### [TO BE DONE]
(1) In the crochet passage, what does the writer's dog do when she isn't fed?
(2) Repeat the section of the crochet passage starting with "Anyone can crochet—there" and going on through "she taught you.".

### [DOCUMENT EXTRACT]
The flip side of this is to make sure, when you see a growing selection of crochet items in your local store or someone goes out of their way to help you, that you leave a little of your hard-earned cash behind—and again tell them why.

Dear Store Owner:

So many independent yarn shops are not crochet-friendly that I wanted to tell you I was delighted by the excellent service I received today. I am happy to note that you are now carrying the newest crochet magazines. I want to let you know that I will buy the ones I don’t subscribe to already from you instead of the ginormous chain store, because I know my purchases make a difference.

See you soon,

A Crocheter

And then do it—support the shops that support your craft.

Complaining to one another is not going to change the ways of the fiber world but getting out there and making ourselves more visible might. If there aren’t any crochet lessons where you live, teach some. Wear your crochet with pride, and if someone confuses it with knitting, explain politely that it’s crocheted and what the difference is. If someone presumes that you only crochet because you haven’t learned to knit yet, tell that person that crocheting is your needlecraft of choice and you are quite happy with it—you crochet out of love for the form, not lack of knowledge or skill. Rioting is not the answer (although wouldn’t it be fun? A crochet riot? I can’t imagine!), but speaking up is. There are so many of us that eventually, people will have to listen.

Ten Things Crocheters Would Like to Say to the Rest of the World, but Most Times Are Far Too Polite To
  1. “Oh, you can’t crochet with that.” Yes,
    in fact I
    can
    crochet with that. If it’s long and stringy, I can crochet with it. Hell, if I was desperate enough, spaghetti squash would look like a good substitute for yarn. Please stop telling me that yarn is only to knit with; it isn’t. Although there are certain yarns I wouldn’t want to crochet with, that’s not because I can’t but because I choose not to.

  2. “I thought only grandmothers crochet.”
    Anyone can crochet—there is no minimum age requirement. I hope I am still crocheting when I am a grandmother. But last I heard, you don’t get assigned a hook and some yarn the minute one of your children gives birth (although it would be cool if we did!). There is no correlation between crochet and procreation. Unless, perhaps, you crochet sexy lingerie, but that is a whole different conversation.

  3. “Oh, you are crocheting… do you want to learn to knit?’
    I do knit, but it is not a higher life form or something for a crocheter to aspire to. It’s a different form of working with fiber. Neither is inherently better or worse; they are just different. But implying to me that I am too stupid to knit is eventually going to get me to do a little more than imply that you were too stupid to internalize the good manners I am sure your mother thought she taught you.

  4. “Oh my goodness, I would never have time to do something like that.”
    I do not have more than the requisite twenty-four hours in my day, either, I just choose to do a little bit more with them. I won’t take shots at your sitcom habit, and you can stop assuming that my house is a mess and my dog unfed because I like to crochet in my free time. Well, my house is a mess, but I am pretty sure that even if I didn’t crochet, it would still be messy. And if I don’t feed the dog, she sits on the yarn until I do.

  5. “You are crocheting for charity? Wouldn’t it be better to write a check?”

### [DATA BLOCK]

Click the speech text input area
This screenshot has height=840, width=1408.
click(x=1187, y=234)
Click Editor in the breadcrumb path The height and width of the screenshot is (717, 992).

### [RESPONSES IN ORDER]
(1) She sits on the yarn until she is fed.

(2)
Anyone can crochet—there is no minimum age requirement. I hope I am still crocheting when I am a grandmother. But last I heard, you don’t get assigned a hook and some yarn the minute one of your children gives birth (although it would be cool if we did!). There is no correlation between crochet and procreation. Unless, perhaps, you crochet sexy lingerie, but that is a whole different conversation.

  3. “Oh, you are crocheting… do you want to learn to knit?’
    I do knit, but it is not a higher life form or something for a crocheter to aspire to. It’s a different form of working with fiber. Neither is inherently better or worse; they are just different. But implying to me that I am too stupid to knit is eventually going to get me to do a little more than imply that you were too stupid to internalize the good manners I am sure your mother thought she taught you.